余则成声音低沉疲惫,轻轻摇头,“我在站里已经吃过了。”
翠萍看着他满脸倦容、心事重重的模样,忍不住追问:“到底出了什么大事?连着熬到大半夜才回来,看你这脸色差得很。”
余则成喉结微动,心底藏着满肚子的隐秘。
他下意识想据实告知,可转念想起翠萍性子直爽、口无遮拦,最是藏不住事。今夜站内之事极为敏感,一旦被她随口泄露,必然惹得吴敬中震怒,届时麻烦无穷。
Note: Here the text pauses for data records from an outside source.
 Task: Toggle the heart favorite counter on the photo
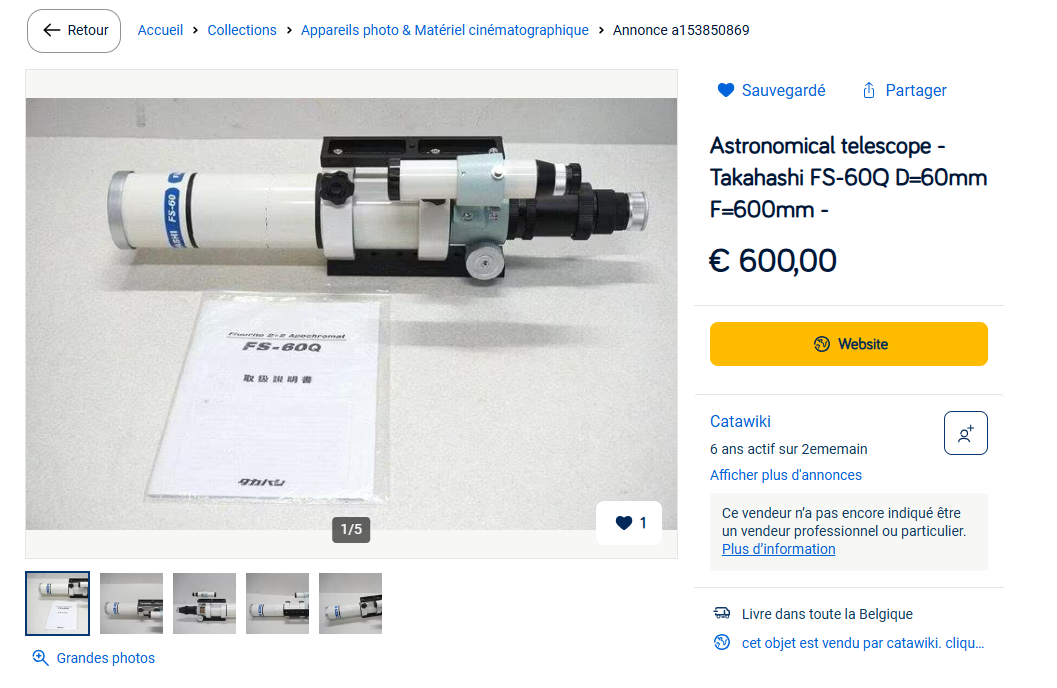tap(628, 523)
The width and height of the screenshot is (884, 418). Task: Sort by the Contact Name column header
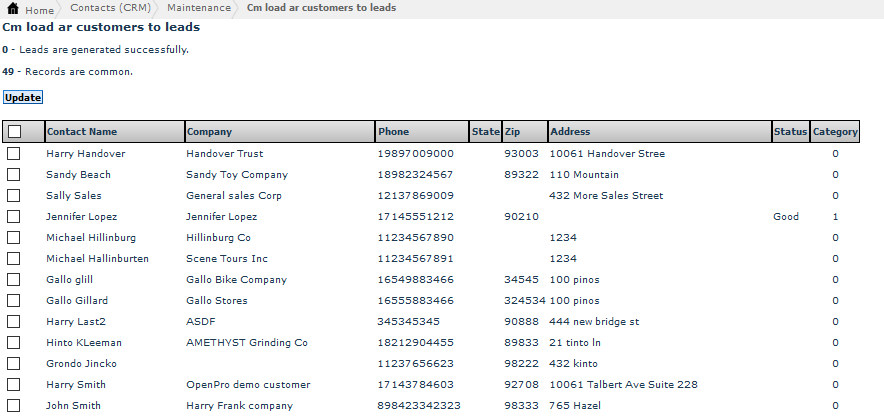(82, 132)
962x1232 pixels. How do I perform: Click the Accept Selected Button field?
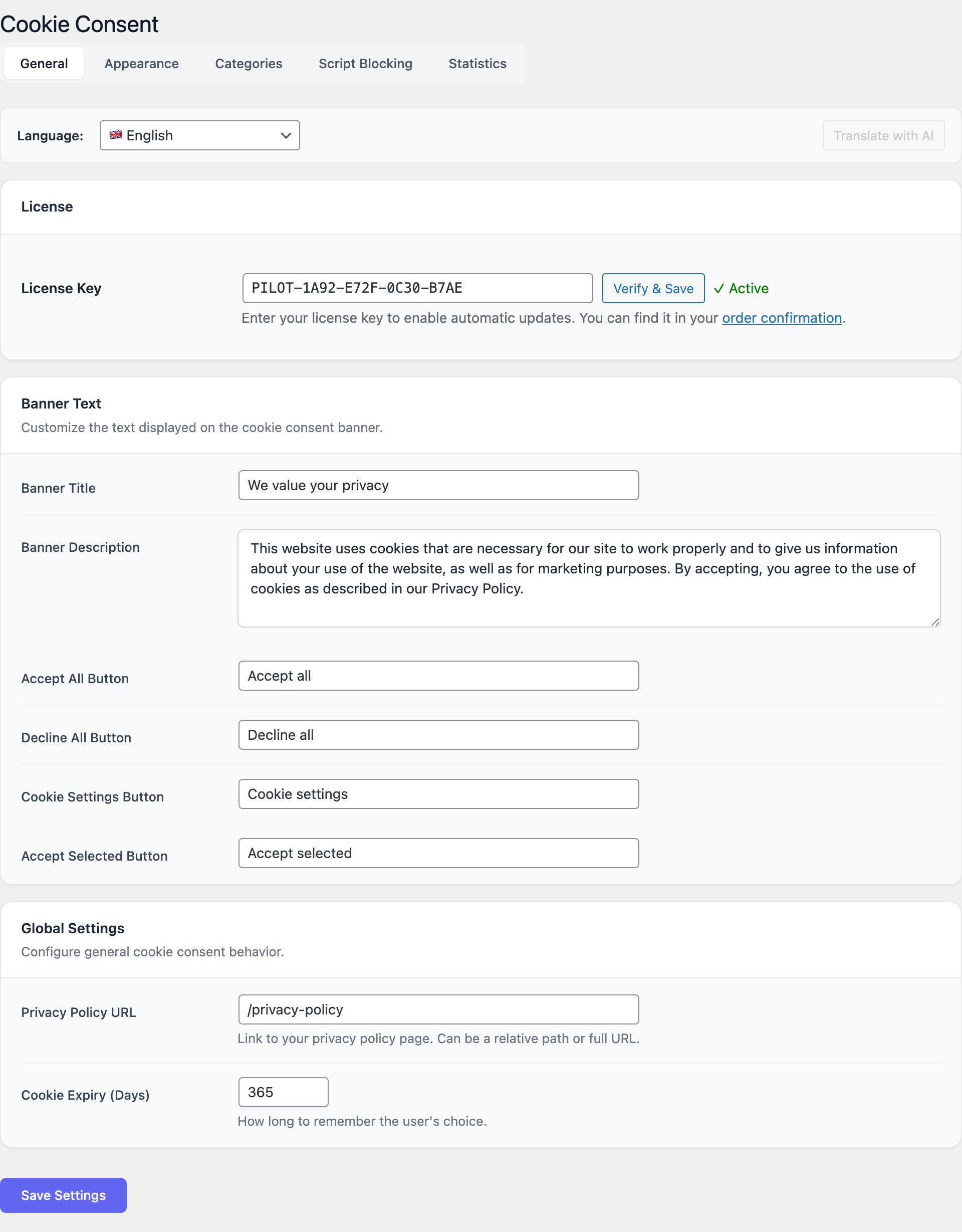[438, 853]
思虑再三,他终究压下实话,随口敷衍了一句:“没什么大事,就是洪秘书昨夜出城办事,路上不幸遭遇土匪,遇害身亡了,站里忙着处理后事。”
翠萍不疑有他,恍然点头,低声应了句“这样啊”。
夜深无眠,屋内格局依旧,翠萍安稳睡在床上,余则成睡在地铺之上。
黑暗笼罩四野,万籁俱寂,唯独翠萍细碎琐碎的低语絮叨不断,翻来覆去说着日间打麻将的琐事。
细碎的念叨声声入耳,落在满心沉重的余则成耳中,只觉愈发烦躁。
纷乱的思绪不受控制地飘回前一日的招待晚宴。
那日他奉吴敬中之命,不得不携翠萍一同出席应酬。灯火璀璨的宴会厅中,他猝不及防与左蓝相遇。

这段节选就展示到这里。